▼▼▼

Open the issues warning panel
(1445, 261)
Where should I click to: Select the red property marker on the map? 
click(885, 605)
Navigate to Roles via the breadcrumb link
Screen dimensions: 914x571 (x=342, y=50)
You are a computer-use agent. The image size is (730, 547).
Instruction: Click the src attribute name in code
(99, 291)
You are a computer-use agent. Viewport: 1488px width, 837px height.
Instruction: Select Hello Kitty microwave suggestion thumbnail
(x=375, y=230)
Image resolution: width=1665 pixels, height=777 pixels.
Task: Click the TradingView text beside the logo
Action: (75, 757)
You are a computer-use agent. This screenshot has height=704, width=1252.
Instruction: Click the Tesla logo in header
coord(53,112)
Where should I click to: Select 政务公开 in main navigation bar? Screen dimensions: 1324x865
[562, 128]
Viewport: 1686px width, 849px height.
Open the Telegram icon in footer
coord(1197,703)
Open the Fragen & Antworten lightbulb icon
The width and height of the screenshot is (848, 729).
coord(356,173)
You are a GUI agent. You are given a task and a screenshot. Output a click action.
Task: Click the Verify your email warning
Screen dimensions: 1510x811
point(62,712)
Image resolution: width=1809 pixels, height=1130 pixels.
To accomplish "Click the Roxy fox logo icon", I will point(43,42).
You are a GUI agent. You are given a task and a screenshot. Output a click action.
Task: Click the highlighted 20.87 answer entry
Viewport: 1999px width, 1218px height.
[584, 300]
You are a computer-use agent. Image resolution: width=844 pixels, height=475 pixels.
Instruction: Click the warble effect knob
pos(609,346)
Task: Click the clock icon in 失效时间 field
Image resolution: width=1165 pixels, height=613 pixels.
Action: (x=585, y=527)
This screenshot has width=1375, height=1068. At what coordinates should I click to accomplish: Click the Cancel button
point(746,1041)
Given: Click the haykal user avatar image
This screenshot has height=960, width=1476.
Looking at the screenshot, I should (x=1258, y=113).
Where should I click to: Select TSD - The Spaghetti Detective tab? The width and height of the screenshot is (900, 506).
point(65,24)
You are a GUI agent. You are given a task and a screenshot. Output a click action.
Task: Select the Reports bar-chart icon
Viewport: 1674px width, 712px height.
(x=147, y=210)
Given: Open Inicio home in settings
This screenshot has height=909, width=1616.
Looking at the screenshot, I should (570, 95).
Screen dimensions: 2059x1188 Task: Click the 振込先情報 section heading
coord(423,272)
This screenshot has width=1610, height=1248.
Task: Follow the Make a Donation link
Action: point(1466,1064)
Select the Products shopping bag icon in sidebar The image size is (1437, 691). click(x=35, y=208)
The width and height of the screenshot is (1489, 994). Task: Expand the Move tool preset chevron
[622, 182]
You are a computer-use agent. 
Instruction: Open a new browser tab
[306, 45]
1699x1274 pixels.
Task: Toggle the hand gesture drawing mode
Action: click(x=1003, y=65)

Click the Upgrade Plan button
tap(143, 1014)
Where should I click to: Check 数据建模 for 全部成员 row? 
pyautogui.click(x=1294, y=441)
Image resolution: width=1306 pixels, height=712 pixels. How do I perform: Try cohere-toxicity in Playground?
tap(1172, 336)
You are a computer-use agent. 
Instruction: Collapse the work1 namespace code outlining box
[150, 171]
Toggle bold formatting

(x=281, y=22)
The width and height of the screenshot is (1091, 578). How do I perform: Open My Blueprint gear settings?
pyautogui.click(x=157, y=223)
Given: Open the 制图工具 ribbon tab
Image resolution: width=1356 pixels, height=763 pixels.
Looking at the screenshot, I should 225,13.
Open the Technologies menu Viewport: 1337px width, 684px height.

▲▲▲

Report every line in the listing that holds the word "size".

You are a computer-use agent. The image size is (730, 547).
Select the Products shopping bag icon in sidebar The image size is (1437, 691). click(x=35, y=208)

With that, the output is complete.